Baptista recorded two albums with the band Patrulha do Espaço between 1977 and 1978, and later resumed his solo career. In 2006, Os Mutantes reunited without Rita Lee, and Baptista played with his brother Sérgio and drummer Dinho Leme 33 years after originally leaving the band. In 2007 Baptista left the band again to pursue personal projects.

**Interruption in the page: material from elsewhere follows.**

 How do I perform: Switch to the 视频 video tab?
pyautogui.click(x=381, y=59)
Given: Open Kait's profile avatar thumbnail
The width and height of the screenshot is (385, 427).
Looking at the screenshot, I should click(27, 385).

Baptista currently lives with his wife, Lucinha Barbosa, in the city of Juiz de Fora, where he spends most of his time painting, singing and writing songs. He is a vegetarian.

==Discography==
- With Os Mutantes
- 1968: Os Mutantes
- 1969: Mutantes
- 1970: A Divina Comédia ou Ando Meio Desligado
- 1971: Jardim Elétrico
- 1972: Mutantes e Seus Cometas no País do Baurets
- 1992: O A e o Z (recorded in 1973)
- 2000: Tecnicolor (recorded in 1970)
- 2006: Mutantes Ao Vivo - Barbican Theatre, Londres 2006

- Solo
- 1974: Lóki?
- 1982: Singin' Alone
- 1987: Disco Voador
- 2004: Let It Bed
- 2013: Shining Alone – Ao Vivo 1981 (recorded in 1981; digital distribution only)
- TBA: Esphera

- With Patrulha do Espaço
- 1988: Elo Perdido (recorded in 1977)
- 1988: Faremos uma Noitada Excelente (recorded in 1978)
- 2013: Elo Mais Que Perdido (recorded in 1977; digital distribution only)

- Tribute Albums
- 1989: Sanguinho Novo... Arnaldo Baptista Revisitado
- 1995: Onde É Que Está o Meu Rock and Roll?